■ WORK ORDER
Retype, word for word, the portion of the coaxial launcher post below starting at "Here's a sketch" and ending at "Seals and O-Rings.".

EXTRACT TO READ Block Start

SpudFiles

Developing from my last original post about coaxial launcher concerns, I've came up with an interesting concept I want to share. I'm not sure I will ever build anything practical out of it, but I'm interested to know your impressions.
Maybe It's an idea that makes possible my pipe-dream of a full-auto marble launching bullpup airgun... Maybe it's too complex to construct and get working...

Here's a sketch of the shooting sequence: It's an oversimplification to explain the concept.
Here's the details:
It's a Coax design, obviously. It uses the Chamber pressure to open into the Barrel.
If you look closely, the Barrel is flared. It has a lot of upsides: better flow, less jamming when loading a ball and easier to seal properly without sticking into the Main Piston's orifice.
Green little streaks are the rubber Seals and O-Rings.
There's a tall tube filled with balls/marbles which works as a magazine.
Red part is the Main Piston which is pushed by Chamber pressure.
The Barrel is kept sealed by the Main Piston being locked in place (see blue Latches).
Blue Latches are the tiny pieces in the bottom of each drawing with an axle each. One of them is connected to a trigger and the other is unlocked by the Bolt when it reaches the end of its travel forward.
Bolt is the orange part that drives within the Main Piston. Although I call it a "Bolt", it's more akin to a bolt carrier/striker/actual bolt hybrid in a firearm. The only thing it doesn't do is interacting with a locking surface but the trigger's. It isn't supposed to be affected by the Chamber's pressure, most of the time at least. Because of this fact a manual handle can be used to manually cycle the feeding in case the last round jams or didn't load properly. Kinda like a firearms bolt handle!

EXTRACT TO READ Block End
THE DATA Block Start

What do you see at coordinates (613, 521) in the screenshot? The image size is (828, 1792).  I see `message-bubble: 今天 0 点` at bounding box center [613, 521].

THE DATA Block End

■ WRITTEN ANSWER
Here's a sketch of the shooting sequence: It's an oversimplification to explain the concept.
Here's the details:
It's a Coax design, obviously. It uses the Chamber pressure to open into the Barrel.
If you look closely, the Barrel is flared. It has a lot of upsides: better flow, less jamming when loading a ball and easier to seal properly without sticking into the Main Piston's orifice.
Green little streaks are the rubber Seals and O-Rings.